This time we will create stream on table that captures only the inserts. The insert-only mode is achieved by setting APPEND_ONLY to TRUE.
--create a stream on the table that captures only the inserts.
CREATE STREAM customer_changes ON TABLE customer_staging APPEND_ONLY = TRUE;
Let’s now create a task that we will use to insert any new data that appears in the stream.
--create a task which we will use to insert any new data that appears in the stream.
CREATE TASK process_new_customers
WAREHOUSE = COMPUTE_WH
COMMENT = 'Process new data into customer'
AS
INSERT INTO customer
SELECT ID,Name,State,Country
FROM customer_changes
WHERE metadata$action = 'INSERT';
--Please note that to RESUME a task you will need to run the command as ACCOUTNADMIN or another role with the appropriate privilege.
ALTER TASK process_new_customers
SET SCHEDULE = '10 MINUTE';
ALTER TASK process_new_customers RESUME;
Converting data types and Snowflake’s failure management
Snowflake provides a novel as well as a very structured way of handling such failure scenarios and recovery methods. This allows the Snowflake user to build high-quality data processing pipelines that avoid failures and if they occur, know how to handle them, how to recover, and how to leave the system stable.
--convert a number stored as a string to a numeric value.
SELECT '100.2' AS input,
TO_NUMBER(input),
TO_NUMBER(input, 12, 2);
--TO_NUMBER function works great, until it encounters a non-numeric value.

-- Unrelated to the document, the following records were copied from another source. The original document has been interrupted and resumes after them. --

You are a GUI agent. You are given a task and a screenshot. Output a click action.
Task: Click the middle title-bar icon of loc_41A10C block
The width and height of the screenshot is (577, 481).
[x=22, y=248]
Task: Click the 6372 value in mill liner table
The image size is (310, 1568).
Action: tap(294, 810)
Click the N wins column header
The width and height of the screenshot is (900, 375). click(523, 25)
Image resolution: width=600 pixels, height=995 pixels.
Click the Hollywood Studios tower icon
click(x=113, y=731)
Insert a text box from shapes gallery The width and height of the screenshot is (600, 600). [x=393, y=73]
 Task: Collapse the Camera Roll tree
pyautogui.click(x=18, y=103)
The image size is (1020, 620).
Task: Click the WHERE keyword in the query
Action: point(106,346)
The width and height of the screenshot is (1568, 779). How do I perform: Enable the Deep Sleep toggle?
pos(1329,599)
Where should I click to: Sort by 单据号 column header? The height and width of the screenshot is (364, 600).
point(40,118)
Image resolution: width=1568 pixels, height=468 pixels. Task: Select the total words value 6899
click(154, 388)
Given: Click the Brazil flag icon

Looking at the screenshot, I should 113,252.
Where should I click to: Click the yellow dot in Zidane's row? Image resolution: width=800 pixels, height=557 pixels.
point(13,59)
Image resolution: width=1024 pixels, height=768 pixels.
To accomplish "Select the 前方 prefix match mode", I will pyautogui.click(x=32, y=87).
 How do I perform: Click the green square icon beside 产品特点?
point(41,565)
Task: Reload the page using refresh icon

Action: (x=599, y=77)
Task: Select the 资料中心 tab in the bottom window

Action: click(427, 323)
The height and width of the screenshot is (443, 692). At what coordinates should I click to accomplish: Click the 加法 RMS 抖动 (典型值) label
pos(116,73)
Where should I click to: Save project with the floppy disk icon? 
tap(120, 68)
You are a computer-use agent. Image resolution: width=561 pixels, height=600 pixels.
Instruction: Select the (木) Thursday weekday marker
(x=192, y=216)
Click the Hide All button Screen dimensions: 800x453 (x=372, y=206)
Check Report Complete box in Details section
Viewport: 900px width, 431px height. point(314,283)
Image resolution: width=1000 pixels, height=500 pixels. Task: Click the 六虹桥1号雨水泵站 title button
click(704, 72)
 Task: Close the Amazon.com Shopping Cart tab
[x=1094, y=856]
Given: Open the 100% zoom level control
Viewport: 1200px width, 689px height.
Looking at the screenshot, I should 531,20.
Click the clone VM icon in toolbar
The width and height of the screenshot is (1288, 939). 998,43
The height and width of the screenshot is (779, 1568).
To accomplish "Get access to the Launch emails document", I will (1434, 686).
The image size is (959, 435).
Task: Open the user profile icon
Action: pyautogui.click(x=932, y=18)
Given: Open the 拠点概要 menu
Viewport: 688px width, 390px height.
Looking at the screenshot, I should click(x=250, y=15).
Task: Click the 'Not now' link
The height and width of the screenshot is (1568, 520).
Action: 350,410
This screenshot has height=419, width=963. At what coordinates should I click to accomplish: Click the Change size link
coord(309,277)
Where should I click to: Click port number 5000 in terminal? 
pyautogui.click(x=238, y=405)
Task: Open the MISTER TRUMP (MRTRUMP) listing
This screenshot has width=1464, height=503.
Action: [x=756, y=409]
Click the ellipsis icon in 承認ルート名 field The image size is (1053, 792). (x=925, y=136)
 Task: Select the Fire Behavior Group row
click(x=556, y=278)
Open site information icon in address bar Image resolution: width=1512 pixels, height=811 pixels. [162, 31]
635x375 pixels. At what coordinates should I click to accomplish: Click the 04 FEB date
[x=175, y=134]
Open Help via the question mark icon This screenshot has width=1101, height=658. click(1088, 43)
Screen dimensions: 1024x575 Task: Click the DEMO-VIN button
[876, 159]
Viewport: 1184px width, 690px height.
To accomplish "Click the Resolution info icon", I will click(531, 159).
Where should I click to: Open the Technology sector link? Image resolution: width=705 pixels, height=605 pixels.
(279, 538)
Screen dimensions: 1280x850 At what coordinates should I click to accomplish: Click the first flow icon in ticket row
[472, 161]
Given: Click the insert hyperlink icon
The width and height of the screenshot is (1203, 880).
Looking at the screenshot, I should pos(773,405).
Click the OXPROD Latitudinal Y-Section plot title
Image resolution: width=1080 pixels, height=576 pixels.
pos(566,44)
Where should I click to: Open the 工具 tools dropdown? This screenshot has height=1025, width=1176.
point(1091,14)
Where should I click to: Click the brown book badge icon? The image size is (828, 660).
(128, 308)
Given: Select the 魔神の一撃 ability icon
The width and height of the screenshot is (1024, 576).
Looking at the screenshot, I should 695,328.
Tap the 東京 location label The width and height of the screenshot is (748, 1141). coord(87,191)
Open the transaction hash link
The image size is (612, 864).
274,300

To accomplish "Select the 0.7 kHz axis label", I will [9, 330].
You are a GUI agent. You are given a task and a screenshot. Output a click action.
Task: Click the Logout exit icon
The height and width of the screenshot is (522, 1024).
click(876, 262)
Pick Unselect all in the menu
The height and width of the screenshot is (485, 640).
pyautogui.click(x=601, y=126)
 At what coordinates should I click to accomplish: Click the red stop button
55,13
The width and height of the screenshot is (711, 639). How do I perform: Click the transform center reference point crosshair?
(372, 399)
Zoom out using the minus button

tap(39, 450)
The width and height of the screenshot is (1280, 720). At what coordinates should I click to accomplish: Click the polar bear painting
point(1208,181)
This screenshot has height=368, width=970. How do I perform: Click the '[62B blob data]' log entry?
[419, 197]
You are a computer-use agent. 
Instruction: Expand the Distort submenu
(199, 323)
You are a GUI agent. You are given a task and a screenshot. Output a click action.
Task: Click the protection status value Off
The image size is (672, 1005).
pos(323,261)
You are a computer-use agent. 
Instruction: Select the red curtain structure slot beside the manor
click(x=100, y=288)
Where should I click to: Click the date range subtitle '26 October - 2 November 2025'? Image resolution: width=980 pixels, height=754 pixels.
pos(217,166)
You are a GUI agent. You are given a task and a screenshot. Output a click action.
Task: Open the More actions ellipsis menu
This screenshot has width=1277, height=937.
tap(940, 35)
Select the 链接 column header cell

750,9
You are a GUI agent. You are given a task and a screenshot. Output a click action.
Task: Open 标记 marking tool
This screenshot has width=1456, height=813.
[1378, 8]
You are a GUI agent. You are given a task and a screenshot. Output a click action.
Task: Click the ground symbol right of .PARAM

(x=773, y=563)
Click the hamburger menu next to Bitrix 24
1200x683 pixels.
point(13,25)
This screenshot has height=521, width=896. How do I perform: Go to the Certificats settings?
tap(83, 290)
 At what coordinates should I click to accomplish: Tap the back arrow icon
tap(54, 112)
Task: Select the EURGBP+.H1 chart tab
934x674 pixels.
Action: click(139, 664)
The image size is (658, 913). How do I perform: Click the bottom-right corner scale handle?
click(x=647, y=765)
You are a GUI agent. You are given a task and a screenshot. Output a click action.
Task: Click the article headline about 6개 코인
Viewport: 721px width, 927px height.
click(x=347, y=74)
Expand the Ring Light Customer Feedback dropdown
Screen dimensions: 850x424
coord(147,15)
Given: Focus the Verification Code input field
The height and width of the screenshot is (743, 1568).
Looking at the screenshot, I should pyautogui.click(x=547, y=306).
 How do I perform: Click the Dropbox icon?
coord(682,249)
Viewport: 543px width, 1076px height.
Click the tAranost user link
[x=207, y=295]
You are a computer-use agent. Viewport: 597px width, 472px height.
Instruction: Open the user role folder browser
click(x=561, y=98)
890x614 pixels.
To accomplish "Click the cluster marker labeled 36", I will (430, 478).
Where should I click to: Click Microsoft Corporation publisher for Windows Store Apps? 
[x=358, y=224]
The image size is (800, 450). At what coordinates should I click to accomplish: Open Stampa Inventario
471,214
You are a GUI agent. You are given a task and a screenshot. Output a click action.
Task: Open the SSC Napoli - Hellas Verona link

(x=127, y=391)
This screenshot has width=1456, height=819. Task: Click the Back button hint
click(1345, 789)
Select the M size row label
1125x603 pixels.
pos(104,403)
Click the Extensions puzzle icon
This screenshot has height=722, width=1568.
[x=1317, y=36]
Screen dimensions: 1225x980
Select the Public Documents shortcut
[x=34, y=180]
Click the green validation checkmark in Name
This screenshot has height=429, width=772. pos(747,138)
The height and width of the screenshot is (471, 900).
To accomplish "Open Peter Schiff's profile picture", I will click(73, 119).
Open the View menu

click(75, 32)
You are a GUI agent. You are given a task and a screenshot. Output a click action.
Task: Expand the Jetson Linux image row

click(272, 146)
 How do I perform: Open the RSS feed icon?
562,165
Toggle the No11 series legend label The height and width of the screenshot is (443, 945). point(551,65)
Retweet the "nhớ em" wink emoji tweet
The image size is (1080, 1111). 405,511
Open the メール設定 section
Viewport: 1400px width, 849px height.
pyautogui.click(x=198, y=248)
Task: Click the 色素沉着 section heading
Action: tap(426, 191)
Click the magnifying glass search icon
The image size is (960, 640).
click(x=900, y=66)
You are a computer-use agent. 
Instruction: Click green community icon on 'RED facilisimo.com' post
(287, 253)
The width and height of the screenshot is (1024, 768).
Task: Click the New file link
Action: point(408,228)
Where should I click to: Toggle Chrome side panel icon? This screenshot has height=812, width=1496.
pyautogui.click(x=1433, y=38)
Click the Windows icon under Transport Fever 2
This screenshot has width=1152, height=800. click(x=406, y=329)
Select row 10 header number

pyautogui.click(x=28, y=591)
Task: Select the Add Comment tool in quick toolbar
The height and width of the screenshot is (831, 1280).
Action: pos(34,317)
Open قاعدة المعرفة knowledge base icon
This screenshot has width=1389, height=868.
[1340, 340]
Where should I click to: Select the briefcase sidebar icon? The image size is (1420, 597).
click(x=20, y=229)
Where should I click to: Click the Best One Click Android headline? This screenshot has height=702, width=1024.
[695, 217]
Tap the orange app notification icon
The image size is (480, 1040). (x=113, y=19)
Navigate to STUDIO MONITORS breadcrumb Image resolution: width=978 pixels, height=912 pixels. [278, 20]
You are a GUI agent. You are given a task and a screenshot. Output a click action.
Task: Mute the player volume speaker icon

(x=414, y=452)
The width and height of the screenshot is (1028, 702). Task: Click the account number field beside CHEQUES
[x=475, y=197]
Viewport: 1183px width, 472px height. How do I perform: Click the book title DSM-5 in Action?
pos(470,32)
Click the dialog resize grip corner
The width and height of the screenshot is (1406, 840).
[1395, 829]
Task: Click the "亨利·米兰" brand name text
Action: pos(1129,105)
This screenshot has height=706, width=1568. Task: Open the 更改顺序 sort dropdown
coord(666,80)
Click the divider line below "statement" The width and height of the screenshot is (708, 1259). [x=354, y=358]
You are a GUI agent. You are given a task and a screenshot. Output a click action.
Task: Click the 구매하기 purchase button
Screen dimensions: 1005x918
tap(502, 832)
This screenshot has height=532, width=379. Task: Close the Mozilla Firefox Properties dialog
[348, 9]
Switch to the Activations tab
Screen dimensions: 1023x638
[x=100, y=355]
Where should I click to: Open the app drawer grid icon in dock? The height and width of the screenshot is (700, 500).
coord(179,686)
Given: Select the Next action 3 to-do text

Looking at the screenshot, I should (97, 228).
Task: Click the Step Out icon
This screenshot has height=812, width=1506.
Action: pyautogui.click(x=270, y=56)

SELECT 'not a number' AS input,
TO_NUMBER(input);
--use one of the TRY_ function on a non-numeric input, so it fails gracefully
SELECT 'not a number' AS input,
TRY_TO_NUMBER(input);
--perform the type conversion as per normal when a proper numeric input is provided.
SELECT '100.2' AS input,
TRY_TO_NUMBER(input);
--conversion of string values into Boolean data type.
--the following query string values True, true, tRue, T, yes, on and 1 are considered to be boolean value TRUE
SELECT TO_BOOLEAN('True'),
TO_BOOLEAN('true'),
TO_BOOLEAN('tRuE'),
TO_BOOLEAN('T'),
TO_BOOLEAN('yes'),
TO_BOOLEAN('on'),
TO_BOOLEAN('1');
--Conversely string values False, false, FalsE, f, no, off and 0 all convert into FALSE.
SELECT TO_BOOLEAN('False'),
TO_BOOLEAN('false'),
TO_BOOLEAN('FalsE'),
TO_BOOLEAN('f'),
TO_BOOLEAN('no'),
TO_BOOLEAN('off'),
TO_BOOLEAN('0');
--convert a string value that contains a date.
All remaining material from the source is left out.